Work instructions —
Only one stretch of the records below should be repeated. It starts with the line containing "Impressum (458, 335)" and goes on through the line containing "[Avvo] (1223, 2093)", exactly as written.

Stored items:
----

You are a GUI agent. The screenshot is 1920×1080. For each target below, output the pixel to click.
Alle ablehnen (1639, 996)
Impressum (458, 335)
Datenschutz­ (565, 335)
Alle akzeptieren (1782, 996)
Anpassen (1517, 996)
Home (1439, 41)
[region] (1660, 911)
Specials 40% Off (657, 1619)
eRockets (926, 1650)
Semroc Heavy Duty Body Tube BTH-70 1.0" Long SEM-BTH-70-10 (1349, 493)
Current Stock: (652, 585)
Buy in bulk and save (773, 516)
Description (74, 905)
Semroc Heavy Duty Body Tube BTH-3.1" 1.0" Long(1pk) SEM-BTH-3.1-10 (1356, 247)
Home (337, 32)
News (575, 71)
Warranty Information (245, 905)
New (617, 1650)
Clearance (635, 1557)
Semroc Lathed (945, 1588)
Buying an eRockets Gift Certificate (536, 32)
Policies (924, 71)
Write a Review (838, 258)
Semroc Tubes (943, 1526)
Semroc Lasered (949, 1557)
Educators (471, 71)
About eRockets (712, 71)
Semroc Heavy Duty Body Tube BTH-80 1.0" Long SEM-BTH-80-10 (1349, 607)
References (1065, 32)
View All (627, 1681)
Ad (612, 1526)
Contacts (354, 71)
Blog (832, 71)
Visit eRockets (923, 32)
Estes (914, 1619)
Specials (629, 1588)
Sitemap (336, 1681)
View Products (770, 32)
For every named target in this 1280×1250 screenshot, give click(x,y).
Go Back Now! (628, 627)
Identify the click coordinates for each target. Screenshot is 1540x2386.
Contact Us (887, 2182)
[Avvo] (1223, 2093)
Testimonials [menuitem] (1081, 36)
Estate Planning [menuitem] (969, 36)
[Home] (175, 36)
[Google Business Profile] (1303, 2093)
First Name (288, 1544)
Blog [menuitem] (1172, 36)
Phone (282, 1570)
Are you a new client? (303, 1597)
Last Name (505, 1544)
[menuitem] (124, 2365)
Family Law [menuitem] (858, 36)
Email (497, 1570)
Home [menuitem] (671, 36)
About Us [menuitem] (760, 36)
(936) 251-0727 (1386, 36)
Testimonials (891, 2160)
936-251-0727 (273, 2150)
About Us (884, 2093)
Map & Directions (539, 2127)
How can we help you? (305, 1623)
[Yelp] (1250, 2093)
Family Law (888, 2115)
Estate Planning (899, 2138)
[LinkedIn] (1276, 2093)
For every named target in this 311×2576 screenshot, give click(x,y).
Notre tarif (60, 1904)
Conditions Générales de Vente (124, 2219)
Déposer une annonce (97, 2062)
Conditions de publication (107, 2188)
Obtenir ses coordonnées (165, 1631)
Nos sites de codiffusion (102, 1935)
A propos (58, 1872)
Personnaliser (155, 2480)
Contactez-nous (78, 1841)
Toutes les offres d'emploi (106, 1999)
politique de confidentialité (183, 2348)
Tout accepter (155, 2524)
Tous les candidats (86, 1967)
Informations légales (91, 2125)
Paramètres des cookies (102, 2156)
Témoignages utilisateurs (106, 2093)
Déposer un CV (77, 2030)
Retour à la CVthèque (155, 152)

----

Reply to the task —
Impressum (458, 335)
Datenschutz­ (565, 335)
Alle akzeptieren (1782, 996)
Anpassen (1517, 996)
Home (1439, 41)
[region] (1660, 911)
Specials 40% Off (657, 1619)
eRockets (926, 1650)
Semroc Heavy Duty Body Tube BTH-70 1.0" Long SEM-BTH-70-10 (1349, 493)
Current Stock: (652, 585)
Buy in bulk and save (773, 516)
Description (74, 905)
Semroc Heavy Duty Body Tube BTH-3.1" 1.0" Long(1pk) SEM-BTH-3.1-10 (1356, 247)
Home (337, 32)
News (575, 71)
Warranty Information (245, 905)
New (617, 1650)
Clearance (635, 1557)
Semroc Lathed (945, 1588)
Buying an eRockets Gift Certificate (536, 32)
Policies (924, 71)
Write a Review (838, 258)
Semroc Tubes (943, 1526)
Semroc Lasered (949, 1557)
Educators (471, 71)
About eRockets (712, 71)
Semroc Heavy Duty Body Tube BTH-80 1.0" Long SEM-BTH-80-10 (1349, 607)
References (1065, 32)
View All (627, 1681)
Ad (612, 1526)
Contacts (354, 71)
Blog (832, 71)
Visit eRockets (923, 32)
Estes (914, 1619)
Specials (629, 1588)
Sitemap (336, 1681)
View Products (770, 32)
For every named target in this 1280×1250 screenshot, give click(x,y).
Go Back Now! (628, 627)
Identify the click coordinates for each target. Screenshot is 1540x2386.
Contact Us (887, 2182)
[Avvo] (1223, 2093)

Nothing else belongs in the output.